Notário e juízes: novas possibilidades de parceria
As possibilidades de parceria entre notários e juízes foi o tema do terceiro painel do Simpósio Mundial de Desjudicialização. Corinne Dessertenne Brossard, diretora do Conselho de Notários da França e Lovro Tomasic, representante da Câmara Federal de Notários da Alemanha, discorreram sobre a mediação notarial em seus respectivos países.

Regulamentados por lei federal, Brossard e Tomasic mostraram como as cortes de seus países repassam casos para a via extrajudicial a fim de desafogar os tribunais. “Avaliado por um juiz, o ato a ser mediado é indicado a um tabelião de sua região. Casos relacionados a Direito de Família, sucessões e partilhas são os principais a serem desviados para os tabelionatos”, disse Corinne. Por sua vez, Lovro explicou que, após indicados, partes reúnem-se no Tabelionato em três encontros distintos, “para leitura das regras e funcionamento da estrutura de mediação, para fala entre advogados e requerentes e, por fim, para a resolução do caso pelo notário”.

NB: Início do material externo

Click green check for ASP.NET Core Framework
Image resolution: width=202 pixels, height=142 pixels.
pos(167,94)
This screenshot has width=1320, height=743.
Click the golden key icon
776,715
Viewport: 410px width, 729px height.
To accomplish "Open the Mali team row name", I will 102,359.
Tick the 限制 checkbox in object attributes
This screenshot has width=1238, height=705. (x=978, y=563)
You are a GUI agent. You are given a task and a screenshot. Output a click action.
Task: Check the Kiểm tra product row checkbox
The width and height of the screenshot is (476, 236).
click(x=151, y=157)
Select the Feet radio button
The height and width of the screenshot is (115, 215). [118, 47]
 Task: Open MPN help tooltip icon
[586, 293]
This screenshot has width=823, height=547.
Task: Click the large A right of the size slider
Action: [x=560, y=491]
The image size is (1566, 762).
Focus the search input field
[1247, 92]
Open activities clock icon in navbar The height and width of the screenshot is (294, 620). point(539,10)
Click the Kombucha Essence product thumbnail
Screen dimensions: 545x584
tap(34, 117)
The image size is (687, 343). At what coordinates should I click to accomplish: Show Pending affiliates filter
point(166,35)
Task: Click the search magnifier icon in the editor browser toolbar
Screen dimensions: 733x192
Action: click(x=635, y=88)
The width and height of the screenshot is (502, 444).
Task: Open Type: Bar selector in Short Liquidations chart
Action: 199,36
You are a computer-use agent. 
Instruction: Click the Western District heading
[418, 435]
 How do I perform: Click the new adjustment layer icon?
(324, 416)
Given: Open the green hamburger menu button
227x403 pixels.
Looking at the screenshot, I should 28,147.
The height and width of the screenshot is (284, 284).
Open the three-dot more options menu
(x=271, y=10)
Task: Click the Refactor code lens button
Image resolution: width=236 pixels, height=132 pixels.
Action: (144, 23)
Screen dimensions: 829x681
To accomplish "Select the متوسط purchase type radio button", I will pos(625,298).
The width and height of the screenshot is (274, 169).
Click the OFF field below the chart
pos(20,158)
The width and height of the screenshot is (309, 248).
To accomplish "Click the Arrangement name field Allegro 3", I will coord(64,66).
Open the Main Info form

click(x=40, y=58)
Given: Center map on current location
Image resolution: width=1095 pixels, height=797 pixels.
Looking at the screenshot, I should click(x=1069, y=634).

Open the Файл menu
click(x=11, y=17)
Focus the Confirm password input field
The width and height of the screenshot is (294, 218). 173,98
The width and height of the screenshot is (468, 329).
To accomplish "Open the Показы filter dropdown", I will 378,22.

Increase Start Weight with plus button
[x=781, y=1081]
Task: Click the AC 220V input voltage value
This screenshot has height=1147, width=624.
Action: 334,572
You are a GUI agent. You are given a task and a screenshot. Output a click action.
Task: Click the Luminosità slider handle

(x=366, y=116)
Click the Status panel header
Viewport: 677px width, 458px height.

Tanto na Alemanha quanto na França, mecanismos de proteção ao notário são tomados e um guia é utilizado para situações consideradas “atípicas”, como o não comparecimento de uma das partes ou total incomplacência entre as mesmas. “A ideia principal é a conciliação. Se não for possível, o tabelião busca os mecanismos de melhor manter a ordem social de forma justa, recorrendo até mesmo a demais atos notariais que possam garantir o melhor entendimento entre os requerentes. Se mesmo assim o mínimo de consenso não for alcançado, o ato retoma o tribunal para decisão final do juíz”, ressaltou Lovro.

Em diagrama sobre o “passo a passo” da mediação em tabelionato, Corinne ressaltou que, após a finalização da mediação, o ato ainda retorna para o juiz, que valida o resultado ou reabre o caso com ressalvas.

O próximo a subir ao palco foi Zhang Kaifang, secretário-geral adjunto da Associação de Notários da China, que exemplificou como os documentos notariais chineses tornaram-se ferramentas de auxílio na execução de decisões judiciais relacionadas a imóveis e partilha de bens em casos de separação e planos de sucessão. “Diversas solicitações de procurações foram realizadas por juízes a fim de transferir poderes entre requerentes na China. Isso possibilitou que processos em diferentes partes do país prosseguissem de forma mais célere”, disse.

Acompanhado de sua tradutora, o notário destacou que os tribunais também iniciaram um movimento de transferência de atos que não envolvem litígio para os cartórios do país. “A cultura chinesa ainda não assimilou todo o potencial do setor extrajudicial. O encaminhamento compulsório de atos sem litígio pelas cortes do país se mostrou um mecanismo essencial para a crescente relevância do Notariado Chinês em sua sociedade”, concluiu.

Conclusões
O secretário-geral da UINL e notário francês, Thierry Vachon, encerrou os trabalhos do Simpósio Mundial de Desjudicialização com a leitura das conclusões do tema. Vachon destacou que o movimento de desjudicialização é inevitável em todo o mundo, mas requer o engajamento dos profissionais notariais para que as normativas jurídicas de cada país passem a contemplar as novas possibilidades para desafogar os tribunais.

“Não estamos falando de reiterar a importância dos juízes, mas de formar uma aliança, uma parceria com o Poder Judiciário a fim de garantir segurança jurídica em nossas sociedades. Não importa o continente, as nações que adotaram o Sistema Latino dependem do Notariado para desaguar seus casos em soluções e conciliações devido sua própria estrutura e funcionamento”, explicou.

Para o secretário, é necessário compartilhar as experiências internacionais e incentivar uma “onda de desjudicialização onde for possível inserir o notário como ferramenta de auxílio da Justiça”. Por fim, agradeceu o Brasil e destacou que as soluções de desjudicialização aos desafios de um país tão plural “são um exemplo a ser seguido”.